People and organisations
- Head of state: Alar Karis
- Head of government: Kristen Michal
- No. of ministers: 14
- Total no. of members: 14
- Member parties: Reform E200 SDE (until 11 March 2025)
- Status in legislature: Majority (coalition) (2024-2026) Minority (coalition) (2026-present)
- Opposition parties: SDE (since 11 March 2025) Isamaa EKRE Centre ERK

History
- Election: 2023 election
- Predecessor: Kaja Kallas's third cabinet

= Kristen Michal's cabinet =

Government of Estonia from 2024

The cabinet of Kristen Michal is the current cabinet of Estonia. The cabinet was sworn into office on 23 July 2024 following the resignation of Kaja Kallas as prime minister following her appointment as the European Union's High Representative of the Union for Foreign Affairs and Security Policy.

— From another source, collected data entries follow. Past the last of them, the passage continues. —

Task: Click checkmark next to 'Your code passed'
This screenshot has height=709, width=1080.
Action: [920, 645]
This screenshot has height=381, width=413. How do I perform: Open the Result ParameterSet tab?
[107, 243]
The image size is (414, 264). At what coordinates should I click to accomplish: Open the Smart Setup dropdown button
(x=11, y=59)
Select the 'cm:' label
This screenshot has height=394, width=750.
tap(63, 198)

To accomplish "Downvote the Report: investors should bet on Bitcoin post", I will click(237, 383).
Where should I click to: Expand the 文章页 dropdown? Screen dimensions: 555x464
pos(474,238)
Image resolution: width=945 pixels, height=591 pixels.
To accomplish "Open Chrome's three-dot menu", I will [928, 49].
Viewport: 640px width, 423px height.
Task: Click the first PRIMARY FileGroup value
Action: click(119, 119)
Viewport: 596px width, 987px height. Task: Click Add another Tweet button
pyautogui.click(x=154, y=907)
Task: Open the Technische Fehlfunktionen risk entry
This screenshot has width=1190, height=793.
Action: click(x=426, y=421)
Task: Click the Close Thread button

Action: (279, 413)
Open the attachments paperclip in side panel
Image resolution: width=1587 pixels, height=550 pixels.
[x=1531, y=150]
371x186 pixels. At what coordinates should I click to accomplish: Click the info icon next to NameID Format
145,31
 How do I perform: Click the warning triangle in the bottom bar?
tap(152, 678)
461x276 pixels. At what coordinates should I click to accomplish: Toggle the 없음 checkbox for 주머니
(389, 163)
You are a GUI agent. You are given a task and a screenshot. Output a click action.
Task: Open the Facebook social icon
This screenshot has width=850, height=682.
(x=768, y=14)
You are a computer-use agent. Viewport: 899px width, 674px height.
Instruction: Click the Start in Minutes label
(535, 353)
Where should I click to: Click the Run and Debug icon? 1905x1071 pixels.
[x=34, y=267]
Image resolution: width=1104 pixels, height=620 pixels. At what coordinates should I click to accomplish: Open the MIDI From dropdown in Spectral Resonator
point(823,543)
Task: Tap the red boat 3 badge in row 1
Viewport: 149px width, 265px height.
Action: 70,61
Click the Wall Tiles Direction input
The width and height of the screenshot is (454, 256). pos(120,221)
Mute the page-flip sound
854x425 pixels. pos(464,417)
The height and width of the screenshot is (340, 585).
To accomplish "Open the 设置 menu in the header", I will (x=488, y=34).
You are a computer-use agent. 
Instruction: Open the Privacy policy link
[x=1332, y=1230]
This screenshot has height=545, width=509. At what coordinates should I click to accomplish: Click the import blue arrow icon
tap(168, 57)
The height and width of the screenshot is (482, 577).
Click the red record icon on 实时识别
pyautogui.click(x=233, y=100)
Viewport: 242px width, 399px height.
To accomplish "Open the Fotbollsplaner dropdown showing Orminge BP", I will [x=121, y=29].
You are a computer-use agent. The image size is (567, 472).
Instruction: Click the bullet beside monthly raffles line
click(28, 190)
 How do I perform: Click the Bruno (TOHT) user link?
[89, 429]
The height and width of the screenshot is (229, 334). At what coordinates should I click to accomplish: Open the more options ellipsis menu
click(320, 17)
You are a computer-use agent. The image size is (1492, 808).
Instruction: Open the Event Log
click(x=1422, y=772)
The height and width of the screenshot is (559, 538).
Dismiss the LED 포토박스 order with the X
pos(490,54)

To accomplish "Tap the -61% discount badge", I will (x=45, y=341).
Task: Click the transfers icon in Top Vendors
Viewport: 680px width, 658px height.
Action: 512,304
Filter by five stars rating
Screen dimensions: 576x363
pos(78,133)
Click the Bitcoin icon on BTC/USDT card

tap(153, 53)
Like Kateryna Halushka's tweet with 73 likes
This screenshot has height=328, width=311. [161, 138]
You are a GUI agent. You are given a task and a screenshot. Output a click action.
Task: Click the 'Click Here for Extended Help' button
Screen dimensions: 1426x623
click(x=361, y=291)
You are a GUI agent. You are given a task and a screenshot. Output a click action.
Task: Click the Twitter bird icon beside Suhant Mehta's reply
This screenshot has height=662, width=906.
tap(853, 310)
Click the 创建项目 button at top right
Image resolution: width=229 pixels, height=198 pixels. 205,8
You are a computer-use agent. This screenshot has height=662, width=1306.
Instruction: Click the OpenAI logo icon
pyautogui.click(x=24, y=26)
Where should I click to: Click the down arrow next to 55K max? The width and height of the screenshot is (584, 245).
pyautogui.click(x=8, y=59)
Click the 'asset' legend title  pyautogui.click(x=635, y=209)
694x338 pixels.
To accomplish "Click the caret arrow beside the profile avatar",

The government lost its majority in the parliament in August 2026 after the defections of multiple MPs.

==Background==
In the aftermath of the 2023 Estonian parliamentary election, the Reform Party increased their number of seats, and incumbent prime minister Kaja Kallas opted to open coalition negotiations with Estonia 200 and the Social Democrats on 7 March 2023.

After Kaja Kallas' appointment as the High Representative of the European Union, she resigned as prime minister and the Reform Party board nominated Kristen Michal to pursue coalition negotiations to form a new government. Michal opted to continue with the same coalition partners of Estonia 200 and the Social Democrats.

=== Government repair ===
On 10 March 2025, Kristen Michal announced a "government repair" and expelled the Social Democrats from the coalition. Michal asked the President to remove the party's ministers from office on 11 March. He stated that the remaining coalition intends to move toward the right and scrap several tax hikes and wage increases.

Out of new ministers, Igor Taro replaced Lauri Läänemets as Minister of the Interior, Andres Sutt replaced Yoko Alender as the renamed Minister of Environment and Energetics, Kuldar Leis replaced Vladimir Svet as Minister of Infrastructure and Hendrik Johannes Terras replaced Piret Hartman as the Minister of Regional Affairs. Karmen Joller became the Minister of Social Affairs, replacing and combining the portfolios of Minister of Health Riina Sikkut and Minister of Social Protection Signe Riisalo. The new ministers of the government were sworn in on 25 March 2025.

==Ministers==
The cabinet consists of 14 ministers, seven from the Reform Party (including the prime minister), four from the Social Democrats and three from Estonia 200. The appointment of Vladimir Svet for Minister of Infrastructure was a surprise to many as he had been a member of the Estonian Centre Party right before his appointment, as well as due to his unclear position on the Annexation of Crimea by the Russian Federation.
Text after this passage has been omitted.